* EXTRACTED MATERIAL
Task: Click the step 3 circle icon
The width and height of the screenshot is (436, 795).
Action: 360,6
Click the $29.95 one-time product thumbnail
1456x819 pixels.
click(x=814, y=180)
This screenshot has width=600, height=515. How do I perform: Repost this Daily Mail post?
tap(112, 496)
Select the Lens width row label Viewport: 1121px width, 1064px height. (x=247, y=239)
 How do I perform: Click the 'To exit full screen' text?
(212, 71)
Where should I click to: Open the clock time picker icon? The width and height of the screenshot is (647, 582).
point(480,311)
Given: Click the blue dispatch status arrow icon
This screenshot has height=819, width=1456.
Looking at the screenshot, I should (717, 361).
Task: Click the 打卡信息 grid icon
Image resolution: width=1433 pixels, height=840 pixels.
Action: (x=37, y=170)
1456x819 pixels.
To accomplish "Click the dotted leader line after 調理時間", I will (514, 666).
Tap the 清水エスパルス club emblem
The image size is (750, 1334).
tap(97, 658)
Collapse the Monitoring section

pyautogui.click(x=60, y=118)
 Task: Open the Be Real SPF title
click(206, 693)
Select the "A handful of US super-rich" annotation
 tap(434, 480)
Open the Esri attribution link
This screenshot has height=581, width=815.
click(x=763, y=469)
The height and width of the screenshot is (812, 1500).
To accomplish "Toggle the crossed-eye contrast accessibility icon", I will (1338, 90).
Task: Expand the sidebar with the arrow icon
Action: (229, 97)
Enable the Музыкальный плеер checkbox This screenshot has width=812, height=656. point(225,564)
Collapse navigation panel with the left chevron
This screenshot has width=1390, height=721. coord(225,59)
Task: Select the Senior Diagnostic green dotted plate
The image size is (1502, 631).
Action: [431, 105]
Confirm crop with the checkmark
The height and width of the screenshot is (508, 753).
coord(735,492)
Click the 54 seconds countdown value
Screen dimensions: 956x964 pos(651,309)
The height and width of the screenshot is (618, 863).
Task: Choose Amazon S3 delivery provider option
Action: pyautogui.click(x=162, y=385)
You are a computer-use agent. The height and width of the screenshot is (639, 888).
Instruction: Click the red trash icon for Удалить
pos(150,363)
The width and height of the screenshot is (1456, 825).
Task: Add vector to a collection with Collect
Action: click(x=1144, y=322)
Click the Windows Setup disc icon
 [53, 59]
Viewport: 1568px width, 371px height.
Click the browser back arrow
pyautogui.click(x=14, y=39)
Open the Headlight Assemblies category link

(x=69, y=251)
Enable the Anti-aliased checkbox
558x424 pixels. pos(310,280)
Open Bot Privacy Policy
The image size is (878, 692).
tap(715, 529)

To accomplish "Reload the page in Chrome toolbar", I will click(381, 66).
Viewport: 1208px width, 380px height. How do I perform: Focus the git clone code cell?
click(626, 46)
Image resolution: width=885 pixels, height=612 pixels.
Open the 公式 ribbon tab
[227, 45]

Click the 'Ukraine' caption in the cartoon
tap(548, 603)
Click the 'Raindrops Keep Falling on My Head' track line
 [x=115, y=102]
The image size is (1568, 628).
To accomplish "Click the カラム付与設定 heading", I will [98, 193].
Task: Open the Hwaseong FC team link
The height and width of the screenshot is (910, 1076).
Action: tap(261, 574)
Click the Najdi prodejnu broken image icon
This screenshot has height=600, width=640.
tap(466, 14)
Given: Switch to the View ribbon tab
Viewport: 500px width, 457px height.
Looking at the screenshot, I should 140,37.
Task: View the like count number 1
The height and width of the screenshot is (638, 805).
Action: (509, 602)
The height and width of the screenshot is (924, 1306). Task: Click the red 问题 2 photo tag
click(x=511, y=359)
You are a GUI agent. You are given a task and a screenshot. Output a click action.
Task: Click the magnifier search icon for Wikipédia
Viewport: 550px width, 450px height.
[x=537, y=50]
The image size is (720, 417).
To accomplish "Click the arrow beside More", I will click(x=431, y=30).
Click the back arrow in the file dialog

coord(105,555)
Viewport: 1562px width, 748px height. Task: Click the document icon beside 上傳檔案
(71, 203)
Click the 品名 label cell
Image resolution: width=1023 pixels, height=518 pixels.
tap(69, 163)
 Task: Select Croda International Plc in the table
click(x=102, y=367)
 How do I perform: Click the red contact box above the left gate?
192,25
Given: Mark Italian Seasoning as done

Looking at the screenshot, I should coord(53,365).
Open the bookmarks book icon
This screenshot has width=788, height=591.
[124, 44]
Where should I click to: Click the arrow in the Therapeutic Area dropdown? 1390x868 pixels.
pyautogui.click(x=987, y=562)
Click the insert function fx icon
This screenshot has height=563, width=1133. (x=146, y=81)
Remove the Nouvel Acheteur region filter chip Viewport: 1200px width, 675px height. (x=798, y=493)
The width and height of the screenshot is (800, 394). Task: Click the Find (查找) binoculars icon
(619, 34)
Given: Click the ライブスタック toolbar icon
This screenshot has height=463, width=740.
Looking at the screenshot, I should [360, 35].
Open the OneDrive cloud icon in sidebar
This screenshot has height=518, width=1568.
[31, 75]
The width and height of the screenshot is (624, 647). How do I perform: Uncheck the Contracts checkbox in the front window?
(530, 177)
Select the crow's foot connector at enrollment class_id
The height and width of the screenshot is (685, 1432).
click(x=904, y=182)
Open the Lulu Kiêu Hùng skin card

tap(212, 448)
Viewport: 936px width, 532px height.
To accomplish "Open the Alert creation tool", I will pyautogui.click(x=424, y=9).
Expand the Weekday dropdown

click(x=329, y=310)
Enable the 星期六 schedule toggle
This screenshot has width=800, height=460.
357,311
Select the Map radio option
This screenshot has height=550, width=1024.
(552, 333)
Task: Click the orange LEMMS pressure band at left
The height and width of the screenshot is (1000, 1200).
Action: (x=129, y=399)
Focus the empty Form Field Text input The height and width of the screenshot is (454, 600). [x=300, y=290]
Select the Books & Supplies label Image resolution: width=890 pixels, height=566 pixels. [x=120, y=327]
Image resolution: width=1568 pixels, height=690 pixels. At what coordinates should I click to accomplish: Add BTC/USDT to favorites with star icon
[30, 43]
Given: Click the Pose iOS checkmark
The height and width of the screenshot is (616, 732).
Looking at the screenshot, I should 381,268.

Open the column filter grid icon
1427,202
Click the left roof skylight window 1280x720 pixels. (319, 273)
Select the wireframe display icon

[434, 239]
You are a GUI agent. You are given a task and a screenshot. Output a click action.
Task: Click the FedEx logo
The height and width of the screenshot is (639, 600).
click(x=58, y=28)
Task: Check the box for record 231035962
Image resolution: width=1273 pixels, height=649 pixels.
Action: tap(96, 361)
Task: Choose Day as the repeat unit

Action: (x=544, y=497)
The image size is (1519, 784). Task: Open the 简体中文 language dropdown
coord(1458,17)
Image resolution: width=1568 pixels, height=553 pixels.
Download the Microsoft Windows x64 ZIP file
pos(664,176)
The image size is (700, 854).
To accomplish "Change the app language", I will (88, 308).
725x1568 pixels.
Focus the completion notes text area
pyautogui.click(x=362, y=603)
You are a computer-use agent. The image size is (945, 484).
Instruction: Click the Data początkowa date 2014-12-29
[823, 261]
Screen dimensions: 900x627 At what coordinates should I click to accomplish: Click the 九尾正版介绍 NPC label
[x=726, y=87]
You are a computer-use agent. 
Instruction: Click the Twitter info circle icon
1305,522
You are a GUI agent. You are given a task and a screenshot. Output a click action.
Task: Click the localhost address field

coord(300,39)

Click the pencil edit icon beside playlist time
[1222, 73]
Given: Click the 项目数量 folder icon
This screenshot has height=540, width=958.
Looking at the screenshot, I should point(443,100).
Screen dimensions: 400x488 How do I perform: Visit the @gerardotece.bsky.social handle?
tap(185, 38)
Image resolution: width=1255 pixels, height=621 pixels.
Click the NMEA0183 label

* INSTRUCTIONS TO FOLLOW
State how many lines of the listing above include the word "checkmark". Give nothing but the number.

* WRITTEN ANSWER
2